Rookery Farm was one of seven farms across the country to join the AHDB's Monitor Farms project earlier this year - filling the Norfolk gap left by the end of the three-year Dereham Monitor Farm project at Swanton Morley Farms.
Mr Ling manages more than 400ha across varied soil types, of which 286ha is owned and the rest is contract-farmed for two other farming businesses.
For the arable operation, he mainly operates a minimum-till system but assesses each field based on soil health, and said he wants to encourage farmers to have an open mind on cultivation techniques.
On the livestock side, the beef finishing unit has been designed with a simple and flexible system which is much less labour-intensive than the dairy herd, and makes use of the farm's staff during quieter periods in the arable operations.
"Eight years ago we used to be dairy farmers, but we were losing so much money it was unsustainable to keep going," he said.
"So we took financial advice from outside, and we looked at the whole business.
"People need to be realistic. The problem my parents and I had was that we were all so involved in the business and we were making emotional decisions. To make a true business decision we needed to take the emotion out of it and be realistic."
Part of the Monitor Farm project will include benchmarking Rookery Farm's performance against similar businesses.

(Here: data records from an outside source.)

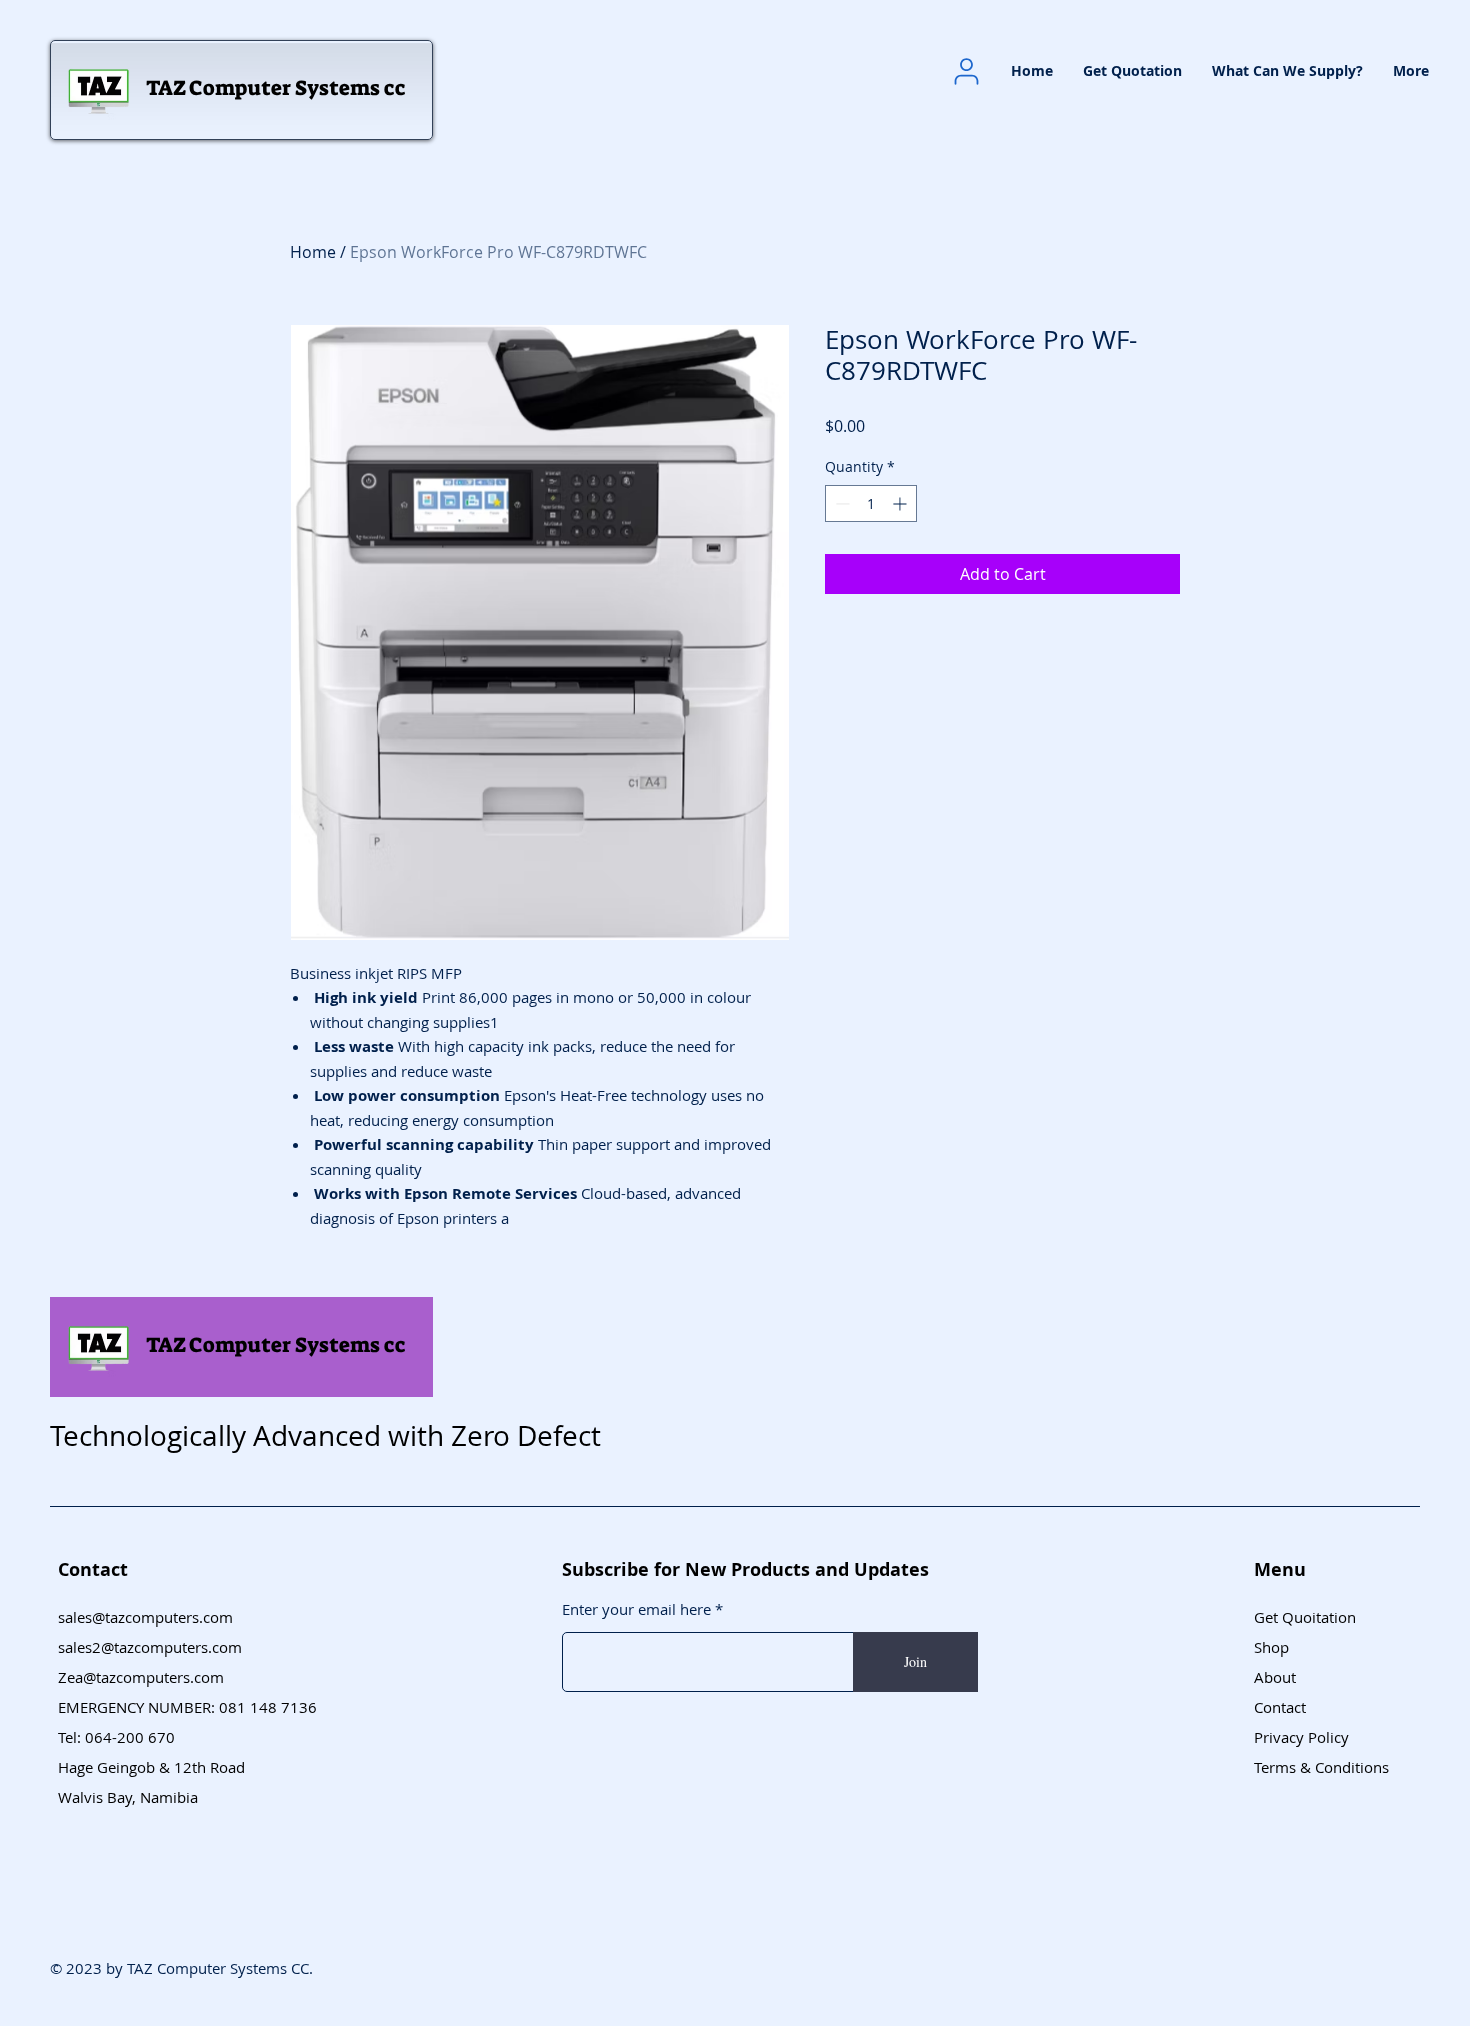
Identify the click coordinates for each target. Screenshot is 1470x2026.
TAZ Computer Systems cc (276, 88)
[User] (966, 71)
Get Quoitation (1305, 1617)
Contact (1280, 1707)
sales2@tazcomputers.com (150, 1647)
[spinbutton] (871, 503)
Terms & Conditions (1321, 1767)
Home (313, 252)
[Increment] (901, 503)
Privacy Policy (1301, 1737)
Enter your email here (636, 1609)
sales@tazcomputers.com (145, 1617)
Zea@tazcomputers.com (141, 1677)
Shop (1271, 1647)
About (1275, 1677)
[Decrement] (840, 503)
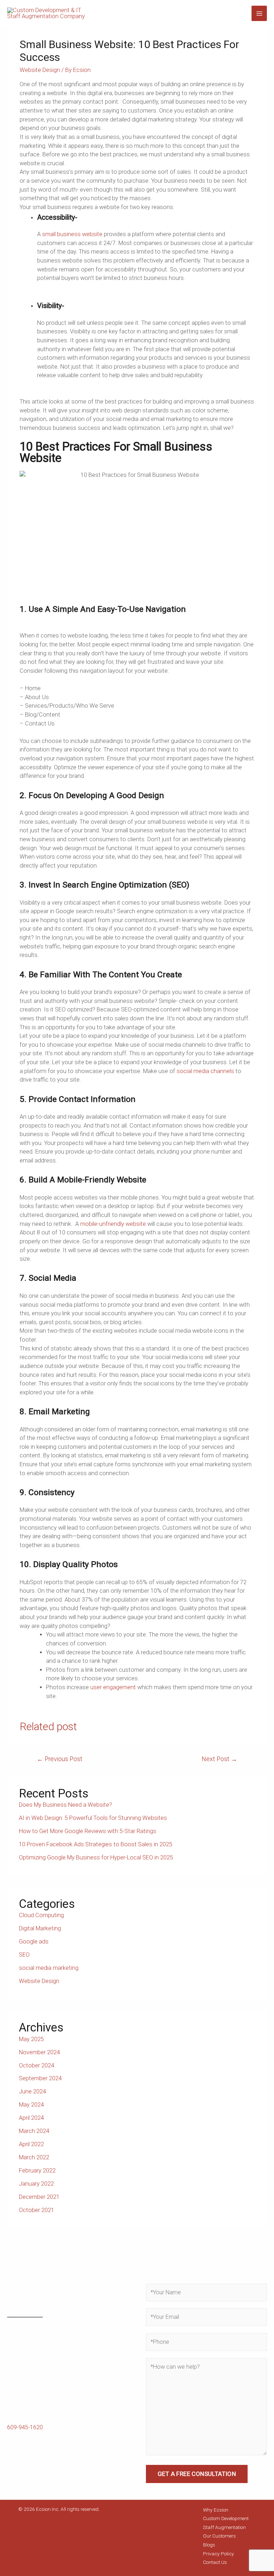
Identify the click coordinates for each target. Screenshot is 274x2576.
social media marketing (48, 1967)
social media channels (205, 1071)
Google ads (34, 1941)
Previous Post (59, 1759)
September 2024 (40, 2078)
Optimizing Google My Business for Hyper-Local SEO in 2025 (96, 1857)
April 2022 (31, 2144)
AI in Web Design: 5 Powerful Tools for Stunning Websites (93, 1818)
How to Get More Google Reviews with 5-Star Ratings (87, 1831)
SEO (24, 1954)
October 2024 (36, 2065)
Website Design (40, 70)
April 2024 (31, 2117)
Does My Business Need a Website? (65, 1804)
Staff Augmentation (224, 2527)
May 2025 (31, 2039)
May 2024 (31, 2104)
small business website (72, 234)
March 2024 (34, 2131)
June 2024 (32, 2091)
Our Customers (219, 2536)
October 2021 (36, 2210)
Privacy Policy (218, 2553)
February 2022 (37, 2170)
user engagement (113, 1687)
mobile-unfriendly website (113, 1224)
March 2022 (34, 2157)
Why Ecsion (215, 2510)
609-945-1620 (25, 2427)
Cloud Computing (41, 1915)
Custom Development (226, 2518)
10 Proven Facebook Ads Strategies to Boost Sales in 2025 (95, 1844)
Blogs (209, 2545)
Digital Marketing (40, 1928)
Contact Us (215, 2562)
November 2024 (39, 2052)
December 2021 (39, 2196)
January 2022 (36, 2183)
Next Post (219, 1759)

"For too many years farmers have, when it comes down to the financial side of everyone's business, it is like no-one must know about it," said Mr Ling. "But by doing benchmarking and different things over the years you quickly learn whether you are in the right area or not, and it gives you the confidence to make some of these really difficult decisions.
"I don't see a more important time to be a Monitor Farmer, purely because of the amount of change on the horizon. At the end of the day it comes down to this - knowledge is power."